That was the good news.   The bad news is that Tennants cafe does the most marvellous breakfasts!   Now I had had my usual banana and bowl of the farmer's porridge so certainly did not need anything to eat but as two of our group had a breakfast I just couldn't resist a bacon bap (delicious).   As a result all I have had since has been a small bowl of vegetables at lunch time when I served up the farmer's lunch and a bowl of home made leek and potato soup at tea time.  I must say that the soup was jolly good and so warming on what has been a bitterly cold day.

A change of subject - I see that Tristram Hunt has resigned as an M P in order to take over the top job at The Victoria and Albert Museum.   Well done that man.   My own view is that with Corbyn in charge of the Labour Party the chances of them
ever becoming a force to be reckoned with are very slim.  And if I were he and offered the absolute Plum Job in the field which was my passion, I would jump in with both feet.   So I support him wholeheartedly.

Thursday, 12 January 2017

Winter in all its rage.

The first 'real' taste of winter that we have had for several years has hit the country hard over the past couple of days and large parts have seen quite a lot of snow.   So far it has missed us here in the Dales.

Because the farmer is not one hundred percent at the moment he has not ventured out in the bitterly cold weather any more than he has had to.   Once the wild birds are fed, the farm cats are fed, the pregnant cattle are silaged and bedded down, the sheep have been looked at (he kills two birds with one stone and walks Tess at the same time) and the logs for the wood burner have been brought in, he brings himself in for the rest of the day.

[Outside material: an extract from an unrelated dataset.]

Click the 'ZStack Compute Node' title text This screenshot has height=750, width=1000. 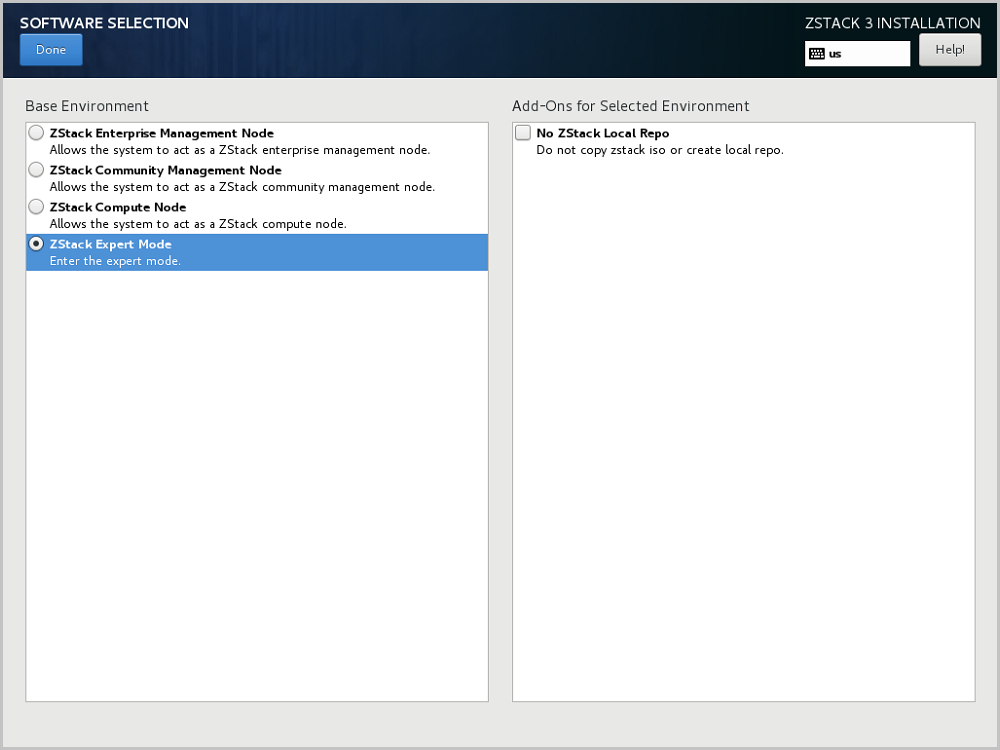[x=117, y=207]

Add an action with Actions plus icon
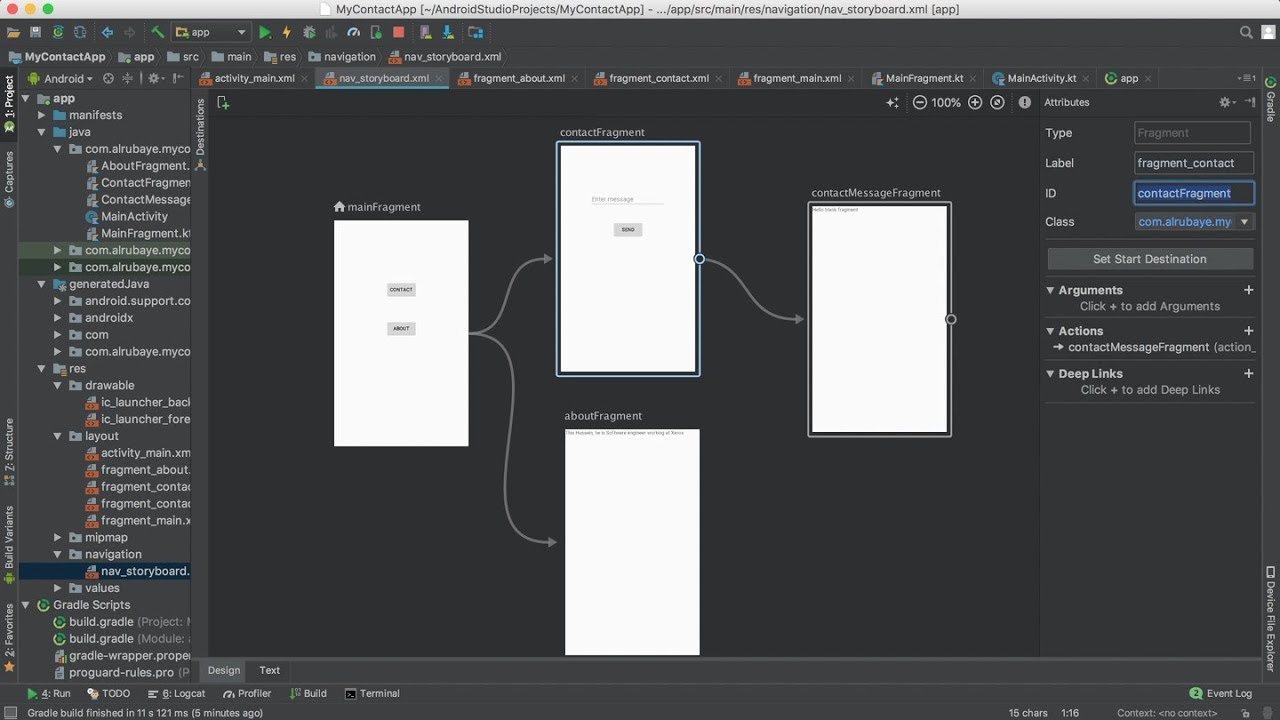click(1248, 331)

I have had a busy afternoon - hairdresser, shopping for groceries for the weekend, collecting prescriptions from the surgery and finally driving to my Physiotherapist for a forty minute session - I arrived home at tea time just about exhausted.   One the way home, coming through a village with a thirty mile an hour limit, I accelerated just before reaching the sign to tell me it was no longer necessary to stick to 30mph and had reached about 35mph before I noticed a speed Police vehicle on the side of the road.   So now I have a wait to see whether or not I get a speeding fine.   Then, just as I turned into our land I hit and killed a cock pheasant.   This is a first for me as I always try to avoid them.   Sadly the local landowner had had a shoot today (I had seen all the cars on my way to the Physio) so this poor pheasant had managed to escape the guns, only to be killed by me.   Not sure whether the speeding or the killing of the pheasant upset me the most.

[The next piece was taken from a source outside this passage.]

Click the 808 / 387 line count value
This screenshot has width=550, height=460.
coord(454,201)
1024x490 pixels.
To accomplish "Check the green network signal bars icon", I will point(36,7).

Now we are snug and warm. the wood burner is chugging away and we are set to play Rummikub.
All the curtains are drawn so if it snows we will not know until we draw them back in the morning.

I am thinking of the poor folk down the East coast who are being warned about an exceptional high tide.   I vividly remember the time when the coast of Lincolnshire was flooded and I believe around three hundred people were drowned.   Much of the land is reclaimed land and is very low-lying.   I believe the year was around 1957.  Hope to goodness it doesn't happen again tonight.

Wednesday, 11 January 2017

Weather

The weather here is contrary today.   I have been out to lunch with friend D - before she came the wind howled (60mph), the sky blackened, the sleet fell and the rainbow, against a backdrop of black clouds, was incredibly beautiful.

We went all of three miles to our local Golf Club for a Taste Platter (chicken, salmon, camembert and mushrooms - all deep fried - with chips and salad and there - I presume because we were sheltered - there appeared to be no wind, the sun shone and there was absolutely no sign of rain or sleet.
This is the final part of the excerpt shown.